As the first division of the human mind, the observer is the basic mechanism from which all other divisions originate. Conflict, war and gross economic disparity flow from the division between “me vs. you” and “my country vs. your country.”

Operating functionally, the inherently separative nature of symbolic thought is not a problem; in fact, it’s the cornerstone of the human adaptive pattern.

But carried over to the psychological dimension, “higher thought” inevitably generates division and conflict, alienation and fragmentation. And as long as thought dominates the human brain, there will be war, poverty and ecological destruction.

The misnomer of the Enlightenment was the attempt to constrain and control thought, through reason, and channel it into productive science and technology. Celebrated even in art, the Enlightenment has, in one sense, succeeded beyond the founding philosopher’s imaginations.

However the Enlightenment that began in 1715 was a temporary fix of the inherently separative nature of the human mind. It has run its course, and a vital redefinition of enlightenment is now urgently needed, or darkness will rule for the foreseeable future. The insights of the ancient East are instructive, but they cannot be grafted onto the dead trunk and roots of Western civilization.

To do science, the observer may be indispensable, though as Shrodinger’s cat illustrates, scientific observation has a logical limit. Psychologically, the observer is comprised of the filter of memory and choice from prior experience and conditioning, turning on the illusion of a separate, permanent self.

If one passively observes the movement of thought in the mirror of nature, one sees that at bottom the observer is actually nothing but thought continuously separating itself from itself. A useful trick of thought becomes the existential trap of the mind.

Self-knowing attentiveness reveals that the observer is inextricably part of the entire movement of thought; one only subjectively and mistakenly experiences the observer/self as separate.

Therefore defining “observation in philosophical terms as the process of filtering sensory information through the thought process” is a good definition of the observer, not of observation. It assumes that the observer and observation are the same thing, when in fact they are completely distinct phenomena.

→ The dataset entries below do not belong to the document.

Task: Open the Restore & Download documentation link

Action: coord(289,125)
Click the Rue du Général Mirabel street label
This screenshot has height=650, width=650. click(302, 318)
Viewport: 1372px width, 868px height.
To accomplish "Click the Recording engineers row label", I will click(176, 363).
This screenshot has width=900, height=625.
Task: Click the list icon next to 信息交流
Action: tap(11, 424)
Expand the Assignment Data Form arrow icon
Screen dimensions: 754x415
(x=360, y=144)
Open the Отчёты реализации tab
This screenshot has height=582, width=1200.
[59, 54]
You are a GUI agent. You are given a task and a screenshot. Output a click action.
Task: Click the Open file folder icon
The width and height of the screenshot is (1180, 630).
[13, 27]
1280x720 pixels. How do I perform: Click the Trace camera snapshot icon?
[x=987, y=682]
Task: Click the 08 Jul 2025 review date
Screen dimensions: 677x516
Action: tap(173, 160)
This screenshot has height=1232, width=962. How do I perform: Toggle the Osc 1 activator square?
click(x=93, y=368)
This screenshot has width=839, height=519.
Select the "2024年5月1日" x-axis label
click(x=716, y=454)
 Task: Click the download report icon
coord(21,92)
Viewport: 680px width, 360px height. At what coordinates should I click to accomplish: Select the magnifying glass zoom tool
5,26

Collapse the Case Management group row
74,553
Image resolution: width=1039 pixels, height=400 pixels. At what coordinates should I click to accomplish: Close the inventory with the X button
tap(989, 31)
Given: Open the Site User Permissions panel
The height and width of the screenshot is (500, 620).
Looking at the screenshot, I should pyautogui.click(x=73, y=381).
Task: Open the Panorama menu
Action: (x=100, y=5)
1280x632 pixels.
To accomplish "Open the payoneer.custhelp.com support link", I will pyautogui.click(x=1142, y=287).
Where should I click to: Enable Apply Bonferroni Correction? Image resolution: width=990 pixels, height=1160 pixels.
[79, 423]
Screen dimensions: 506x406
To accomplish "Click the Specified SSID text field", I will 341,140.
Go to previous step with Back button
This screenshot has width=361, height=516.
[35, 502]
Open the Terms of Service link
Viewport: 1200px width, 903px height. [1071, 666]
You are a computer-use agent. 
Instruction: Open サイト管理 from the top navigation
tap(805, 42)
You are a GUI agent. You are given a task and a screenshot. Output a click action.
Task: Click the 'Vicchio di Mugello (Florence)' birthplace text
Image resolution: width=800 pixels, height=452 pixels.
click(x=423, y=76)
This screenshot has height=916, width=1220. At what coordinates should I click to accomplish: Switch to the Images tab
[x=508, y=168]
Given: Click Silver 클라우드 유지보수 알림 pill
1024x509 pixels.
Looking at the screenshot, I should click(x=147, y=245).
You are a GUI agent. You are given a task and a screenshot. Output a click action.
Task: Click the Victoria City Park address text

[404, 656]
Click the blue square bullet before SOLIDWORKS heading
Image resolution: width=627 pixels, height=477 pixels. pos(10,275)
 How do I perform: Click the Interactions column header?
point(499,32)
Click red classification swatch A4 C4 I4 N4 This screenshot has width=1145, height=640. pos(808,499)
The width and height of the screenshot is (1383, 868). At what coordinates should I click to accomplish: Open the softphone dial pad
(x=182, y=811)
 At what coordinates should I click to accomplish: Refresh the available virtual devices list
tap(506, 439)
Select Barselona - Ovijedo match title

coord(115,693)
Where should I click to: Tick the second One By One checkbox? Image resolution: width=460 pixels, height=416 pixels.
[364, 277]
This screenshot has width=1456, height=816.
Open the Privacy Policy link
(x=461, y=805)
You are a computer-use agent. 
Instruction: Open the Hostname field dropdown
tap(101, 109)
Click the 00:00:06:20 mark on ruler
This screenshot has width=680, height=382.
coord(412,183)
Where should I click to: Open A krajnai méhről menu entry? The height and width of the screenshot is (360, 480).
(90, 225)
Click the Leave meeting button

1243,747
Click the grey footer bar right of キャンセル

Indeed, true observation only occurs when the observer has been negated. That’s because the separative mechanism within us of the observer is an implacable impediment to direct perception.

The observer is an infinite regress that never sees itself because it is always removing itself from the field of observation. Thought doesn’t see itself separating itself from itself, which is what allows the observer to be continuously experienced as an entity apart. Then what sees through the illusion of the observer?

Passively observing the observer, the whole brain catches it in the act of infinite regress, and there is the transformative insight that the observer is in actuality inseparable from the entire movement of thought. At that moment the separative trick ends, and one’s basic perceptual process changes.

In this action of attention, “I” don’t do anything, since any action of effort or will from the “me” sustains the observer. Gently but persistently questioning the workings of one’s mind while attending to the entire movement of thought ends the primordial habit of psychological separation, at least temporarily. One renews the insight through methodless meditation every day.

The brain is so accustomed to looking through the lens of the observer (having done so for tens of thousands of years) that it falls back into the habit whenever there is inattention. That’s why being mindful -- aware of what one is doing, thinking and feeling in the present -- is so important.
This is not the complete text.